Presque tous les sujets traités le sont à son initiative ("my idea"); ils ont été publiés d'abord par des revues et des magazines de toutes sortes (The New York Review of Books, The New Yorker, New West, The New York Times Magazine, The Amercain Scholar, Vogue, The Saturday Evening Post, Travel & Leisure, Esquire, mais elle se les approprie ("Whatever I do write reflects, sometimes gratuitously, how I feel") puis, de cette diversité de "choses vues" de très près, à l'air parfois hétéroclite, surgit une vision, un point de vue lucide sur la transformation des Etats-Unis et de leur culture. Joan Didion prend son sujet par tous les bouts : l'importance des centres commerciaux (mall culture), les hippies, El Salvador, Cuba, Bogota, l'oligarchie politicienne, ses journalistes et ses consultants... Hollywood, John Wayne, Los Angeles et la Californie, Miami et la Floride.
Les médias installés en prennent pour leur grade, jusqu'au Wahsington Post (elle ne décèle pas la moindre activité cérébrale dans les textes de B. Woodward, l'un des journalistes de l'histoire du Watergate !). Complices des pouvoirs, "media poisoners", disaient les hippies.

Dans "Political fictions", Joan Didion décrit, mieux que les spécialistes auto-proclammés de la science politique, l'hégémonie de la politique politicienne, des politiciens professionnels qui ont confisqué la démocratie américaine pour en faire leur business. Elle stigmatise l'usage électoral des médias, pointant, derrière d'apparentes oppositions, un consensus intéressé sur les limites du dissensus entre partis politiques alternant au pouvoir. Conclusion : "le plus grand des partis est celui de ceux qui ne voient pas de raison de voter".

Tous ces petits écrits font de très grands livres.
Lus trop vite, les essais de Joan Didion ont été souvent mal compris ; il faut les lire en gardant présente à l'esprit leur idée dominante : la décomposition du monde social, son désordre ("the evidence of atomization, the proof that hings fall apart"), son entropie (Levi-Strauss disait qu'anthropologie devrait s'écrire entropologie) ; on peut les lire avec profit en songeant que l'économie numérique porte l'atomisation sociale à l'incandescence. CfKatherine Losse à propos de Facebook. A confronter aussi à la lecture de la Californie par Jean-Michel Maulpoix.

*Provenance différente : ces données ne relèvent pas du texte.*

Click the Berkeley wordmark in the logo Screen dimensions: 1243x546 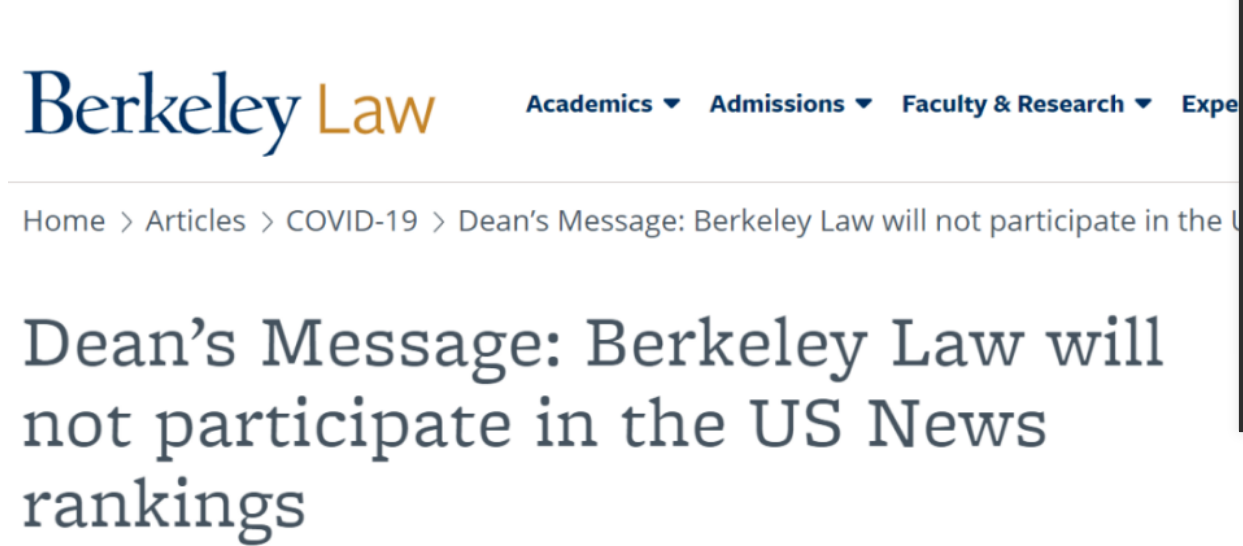(162, 107)
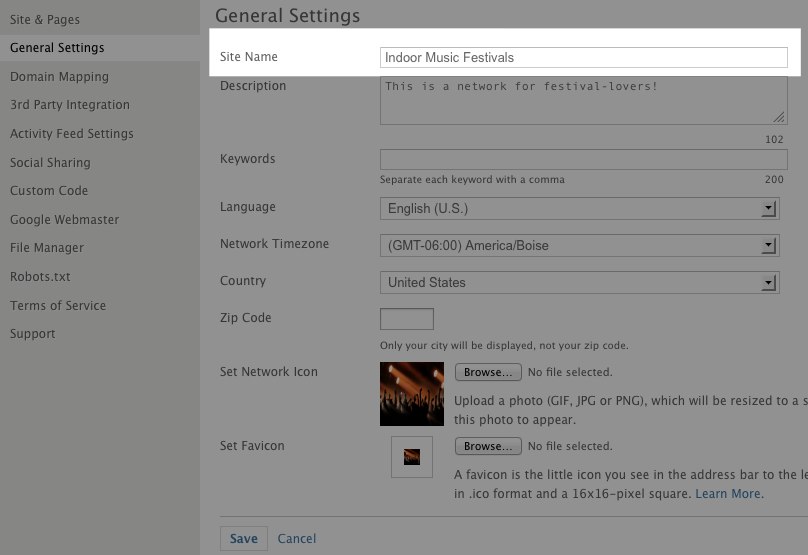Open Activity Feed Settings
The width and height of the screenshot is (808, 555).
pyautogui.click(x=72, y=134)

Cette oeuvre journalistique est aussi, en marge, une réflexion sur le journalisme littéraire, genre confus (cf. "Literary Journalism. What it is. What it is not", in Commentary, July-August 2012). Bien sûr, il y a la qualité de l'écriture, "littéraire", mais aussi la puissance d'une approche à la première personne, ("the implacable I"), à la Montaigne ; Joan Didion est elle-même la matière de ses livres et de ses articles. A sa façon, elle aussi peint le passage. Et puis, parce qu'il est littéraire, ce journalisme là n'est pas près d'être produit par des robots avec des algorithmes et des données (cf. Narrative Science).